“Beyond the Pages: Lidia Yuknavitch Reveals the Hidden Depths of ‘Reading the Waves'”

"Beyond the Pages: Lidia Yuknavitch Reveals the Hidden Depths of 'Reading the Waves'"
“I am only drawn to plot if we arrive by way of an array of sensory intensities.” — Lidia Yuknavitch

LL: In the section titled “Daughter,” you mention how for the first time in your life you truly miss your mother. Mothers are complex as hell. Our relationships with our mothers are complex as hell, even if they are dead. Mine is dead. Yours is dead. But how they live somewhere in our bodies and our dreams and our gut.

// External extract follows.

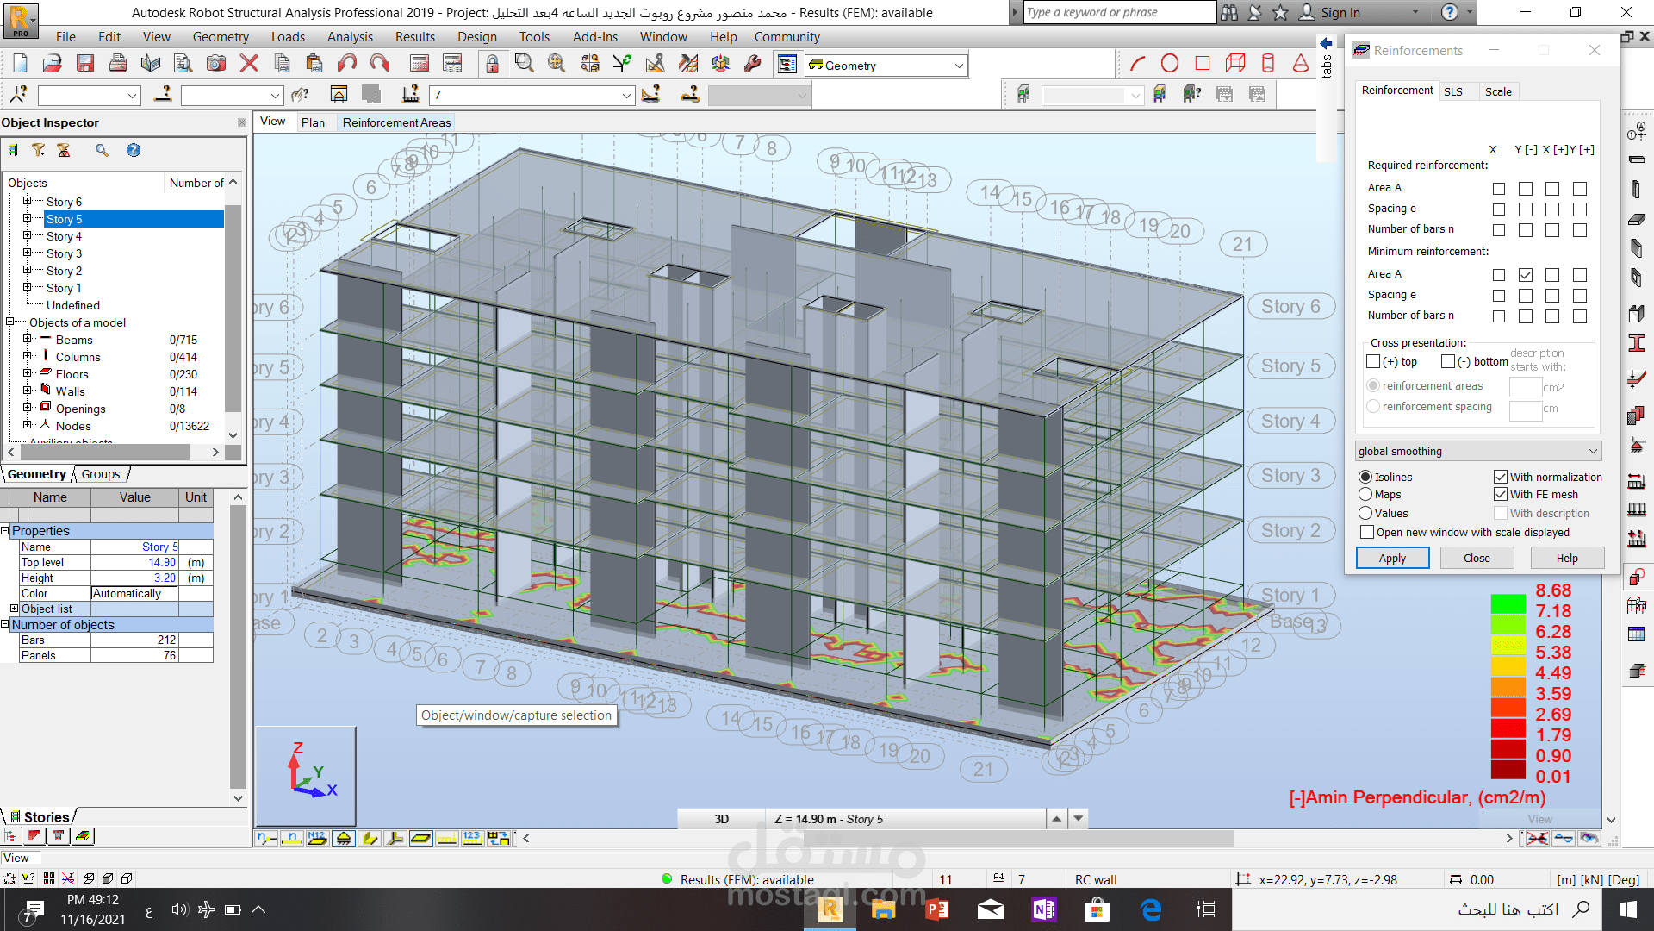
Task: Click the print toolbar icon
Action: [x=117, y=64]
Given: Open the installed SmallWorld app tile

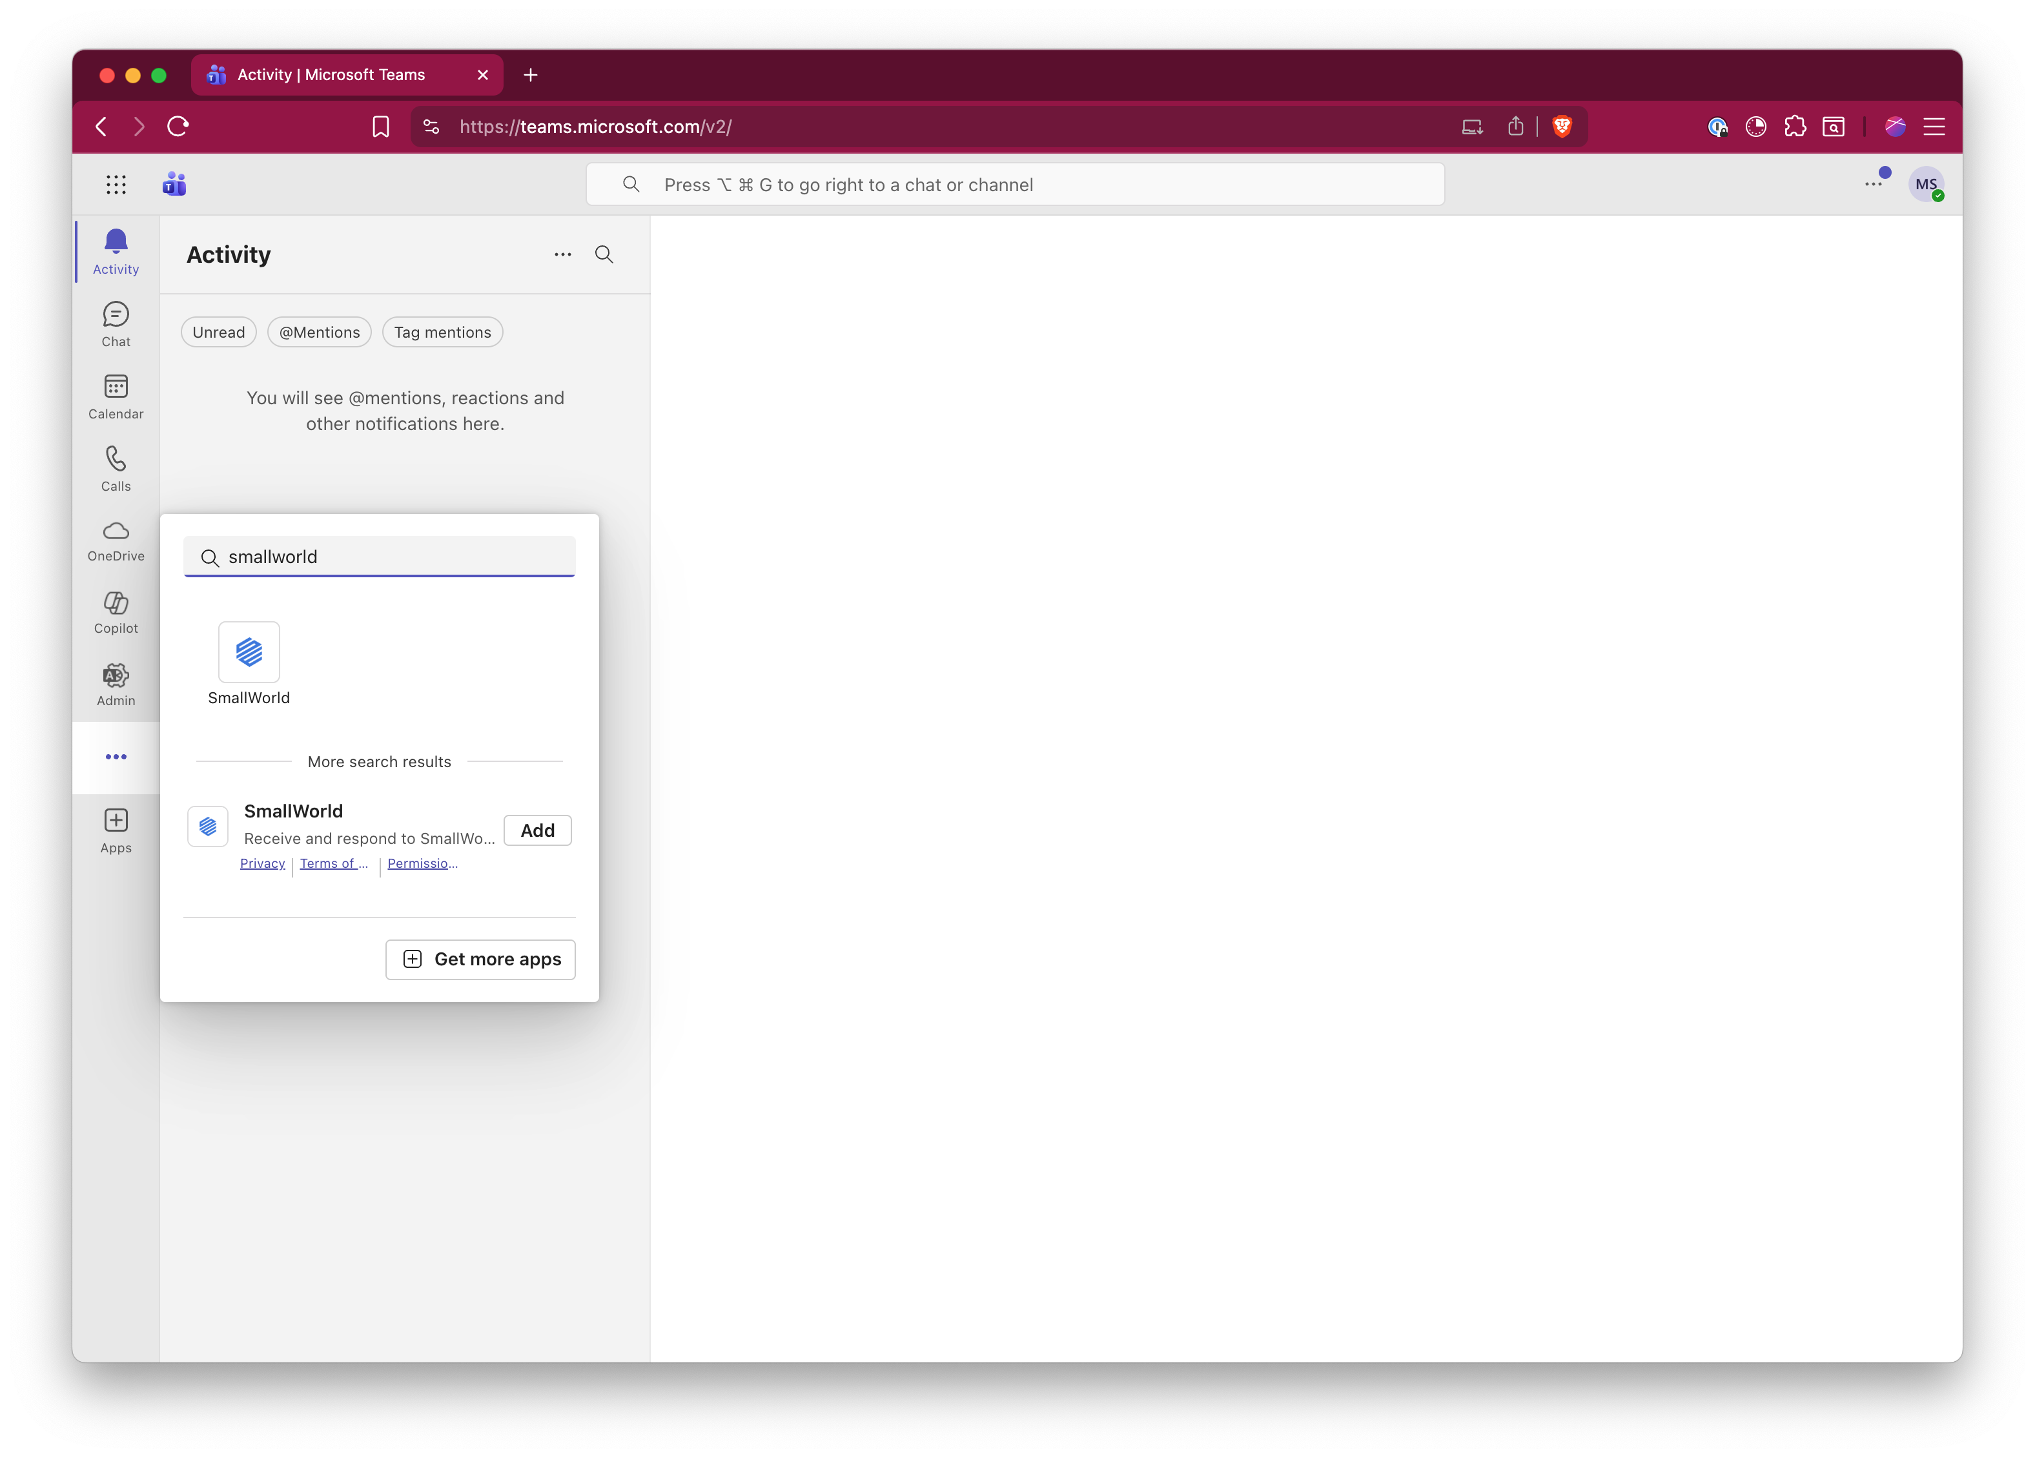Looking at the screenshot, I should pos(249,652).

LY: At this point I experience the word “mother” a little bit like I experience the word “water.” The word mother has opened up into thousands of meanings after writing this book. The word mother has prismed into waves and particles. So whatever my mother was or wasn’t, whatever our love for each other was or wasn’t, the word has been liberated back out into the ocean or the cosmos to shapeshift meanings where needed. And my own motherhood is undergoing some kind of transformation as well; some form of loosening and becoming sediment and array is happening, because I am going to be 62 this summer. I can feel it. I don’t want to miss this whatever-it-is. I want to notice. Experience. Maybe this is how I love my mother — recognizing I am part of everything around me, human but especially non-human, as I am approaching my return to existence.